Extracted entries:
= Beginning of Section =

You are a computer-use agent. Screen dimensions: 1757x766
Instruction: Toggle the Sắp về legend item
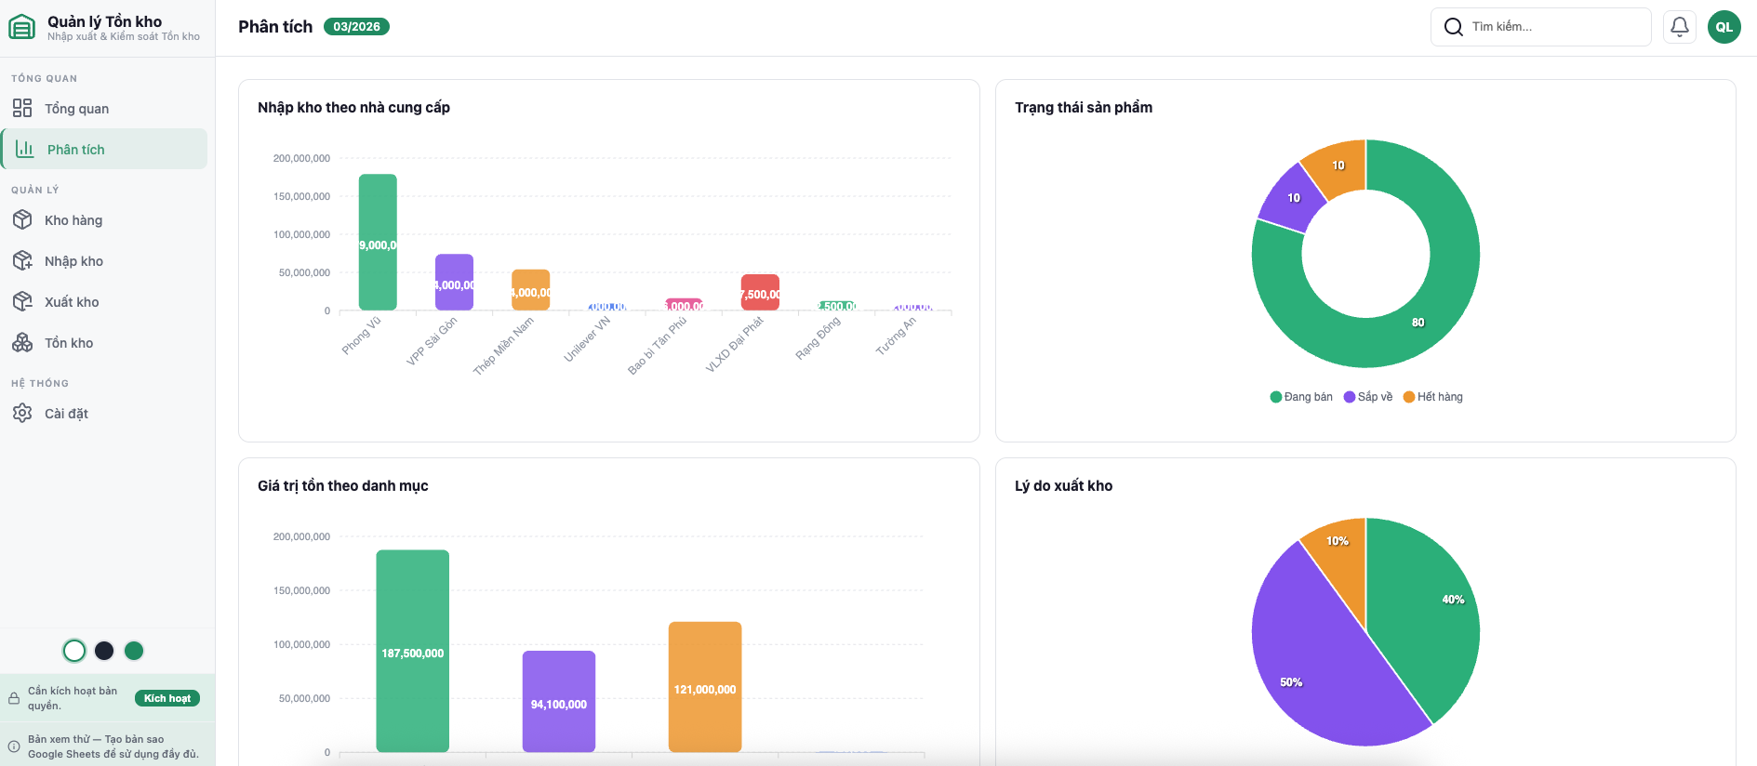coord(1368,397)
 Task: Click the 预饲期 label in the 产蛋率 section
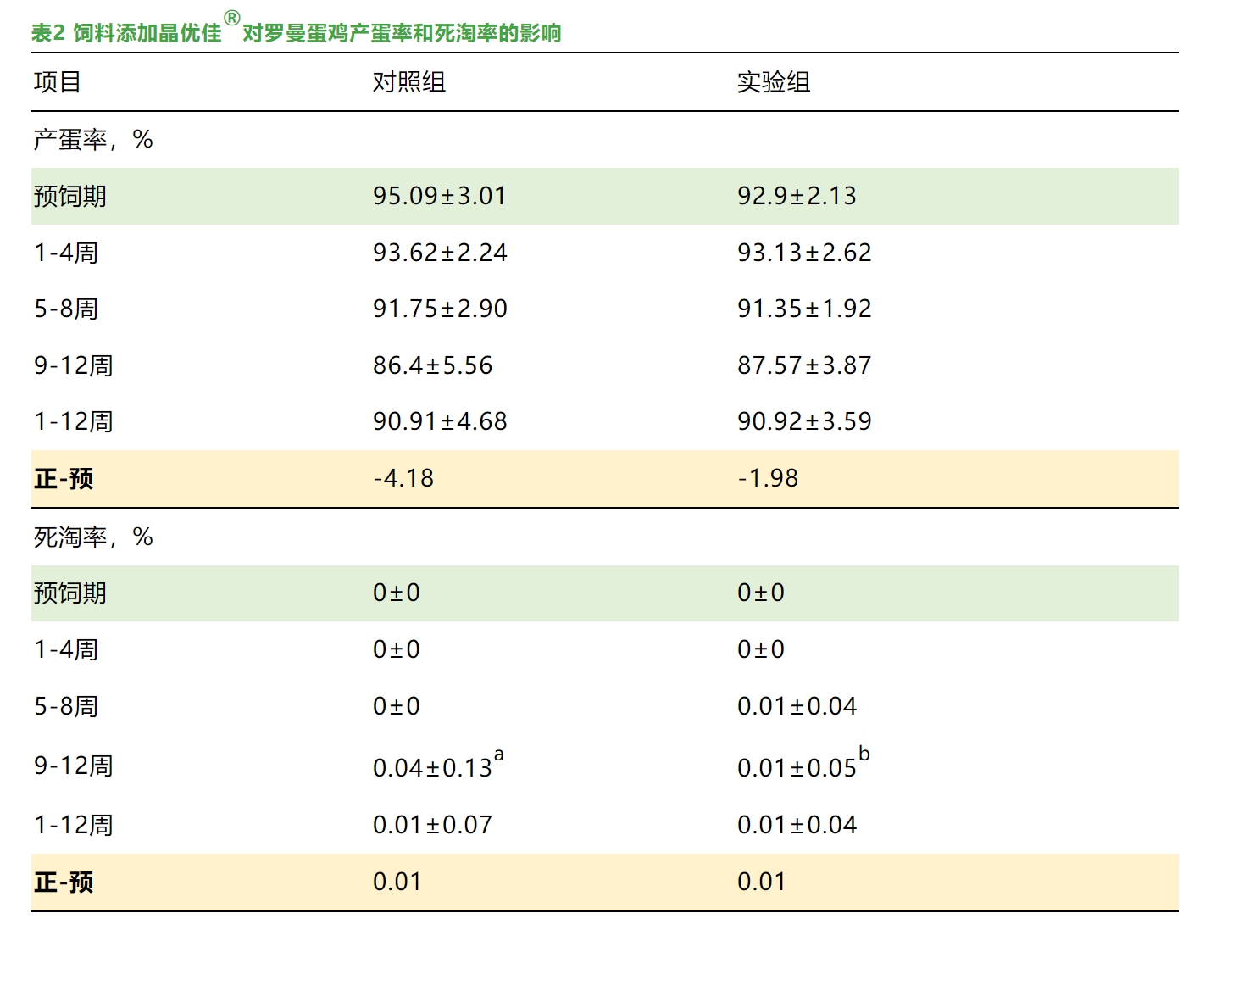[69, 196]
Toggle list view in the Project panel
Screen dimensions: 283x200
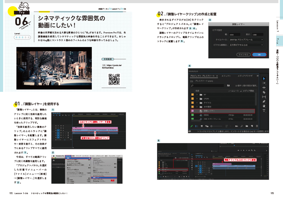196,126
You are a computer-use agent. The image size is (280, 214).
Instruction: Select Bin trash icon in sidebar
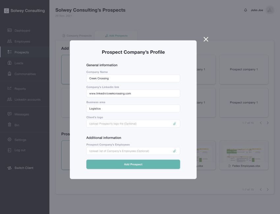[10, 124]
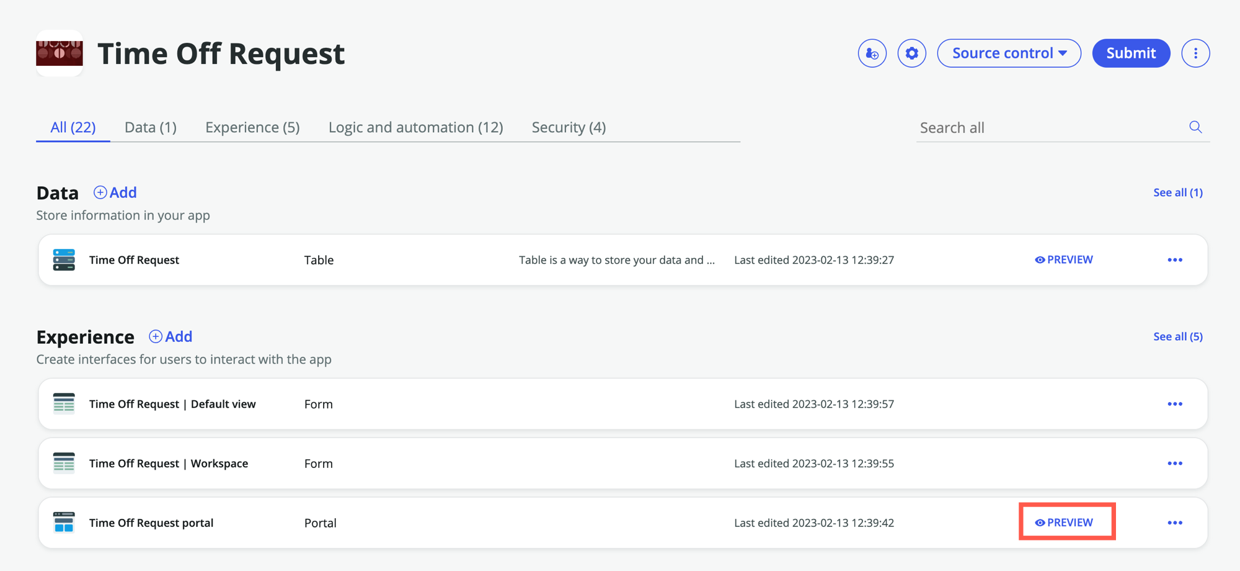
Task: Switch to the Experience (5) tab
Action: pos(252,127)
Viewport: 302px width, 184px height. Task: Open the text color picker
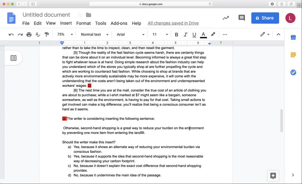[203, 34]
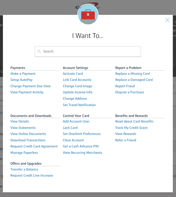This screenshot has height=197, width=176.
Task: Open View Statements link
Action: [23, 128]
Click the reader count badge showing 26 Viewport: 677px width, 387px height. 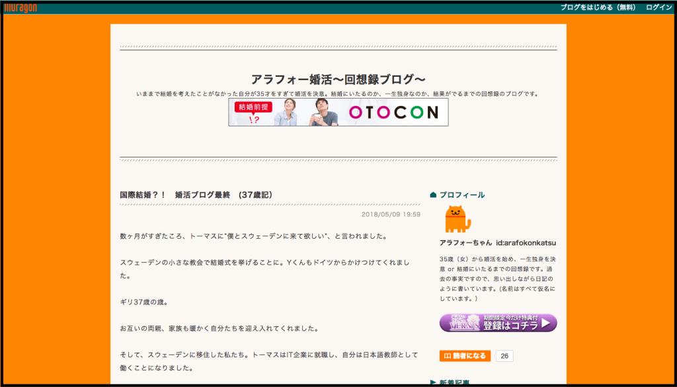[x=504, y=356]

= End of Section =
= Beginning of Section =

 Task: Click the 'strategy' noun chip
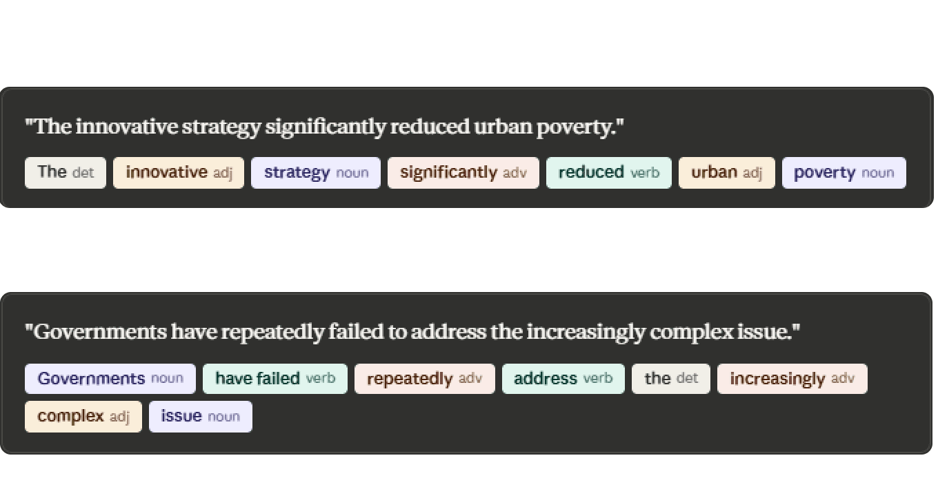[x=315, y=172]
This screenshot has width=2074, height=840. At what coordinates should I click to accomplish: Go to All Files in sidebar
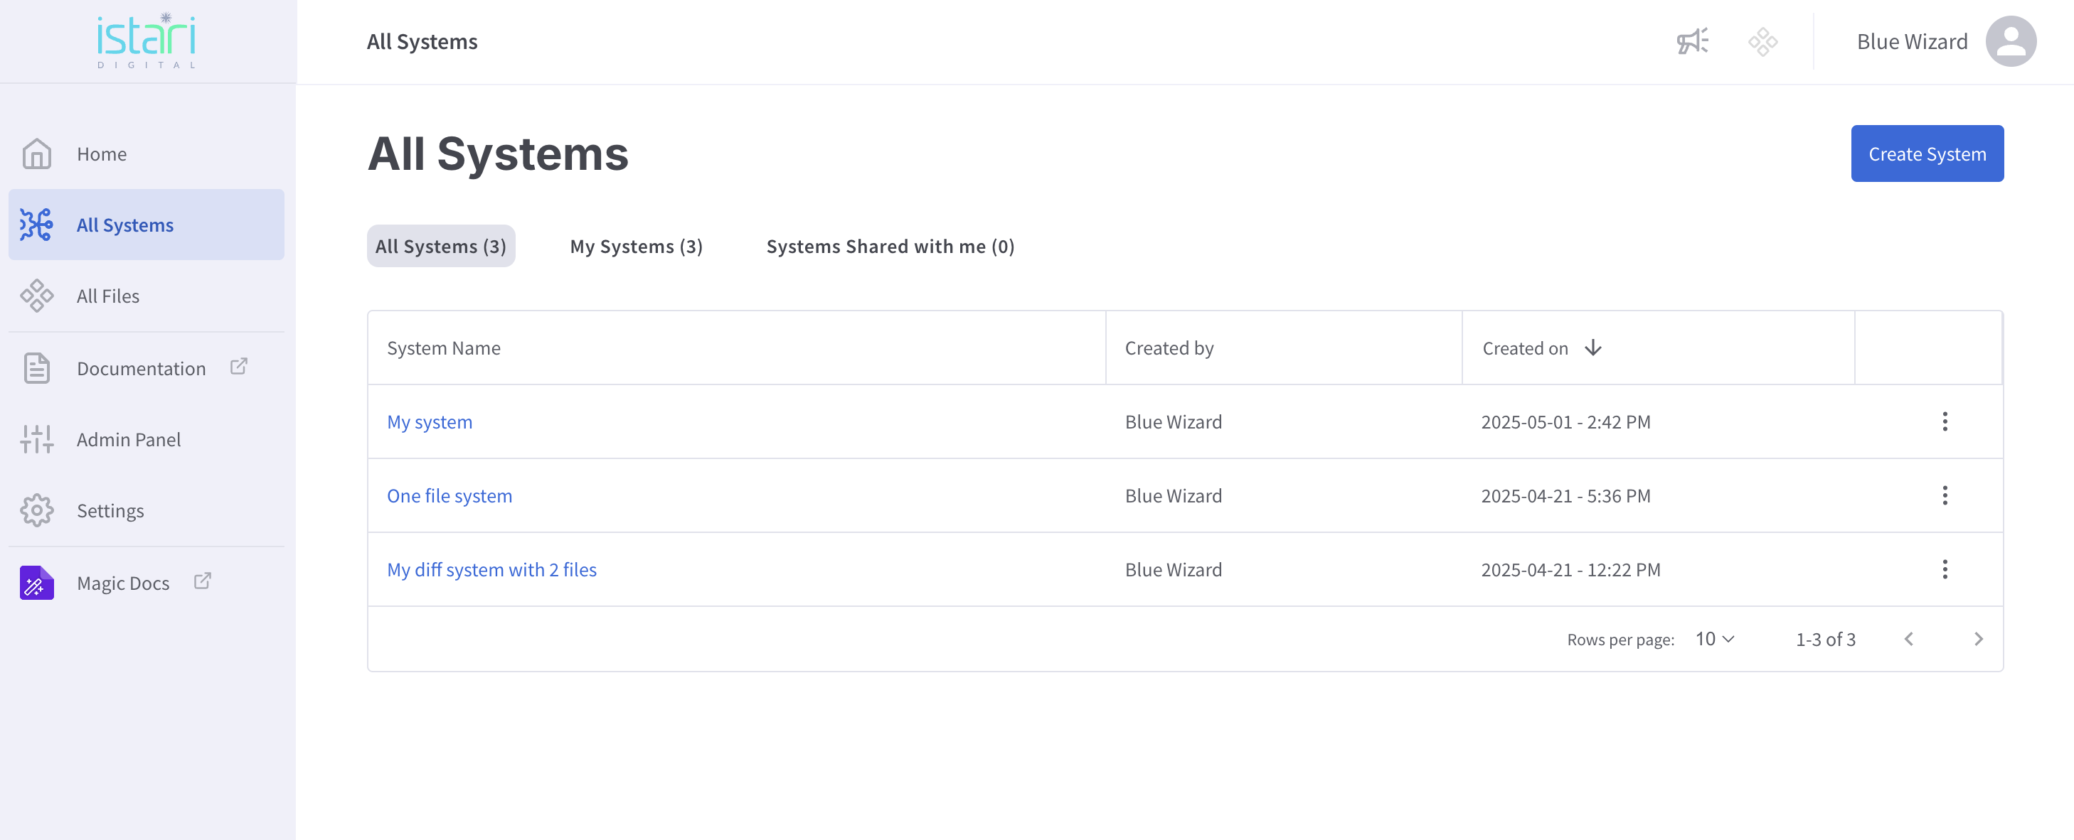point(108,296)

= End of Section =

Exercise objective:
Copy out each line of the listing that holds the word "agent".

Answer space:
You are a computer-use agent. Screen dimensions: 1757x766
You are a computer-use agent. The image size is (280, 214).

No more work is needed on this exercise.